I don’t make new year’s resolutions.  Each year I do decide on a word or phrase around which to make my life more intentional in the coming months.  This year it is “LIVE A GREAT STORY.”  You might be wondering what that looks like.  I’m wondering the same thing.  I may not know what it looks like, but I do have a good sense of what it doesn’t look like.  It doesn’t look like a rigid diet…because some days a great story might involve sharing pizza or a cookie, or ice cream with friends.  Other days that great story’s plot may center around a big salad made from produce grown in my backyard or purchased at the local farmers market.  Then there are days during the year where that great story is about fasting.  I want to be free to live my story as it unfolds, not control it such that there is not room for character devleopment and plot twists.

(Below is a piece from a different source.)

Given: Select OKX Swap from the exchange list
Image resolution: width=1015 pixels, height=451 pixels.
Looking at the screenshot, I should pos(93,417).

My great story also is not about hardcore fitness goals.  I love to run, but some days I don’t.  On those days I prefer a slow walk that affords me the opportunity to be present to all that is around me–the smells, the sounds, the people, my thoughts–rather than being hyper-focused on my pace and my heart rate.  I suspect that some chapters in my story will also be about the girl who had a lazy day, who said “screw it” to those exercise rings on her Apple watch and immersed herself in someone else’s words, making their story part of her own.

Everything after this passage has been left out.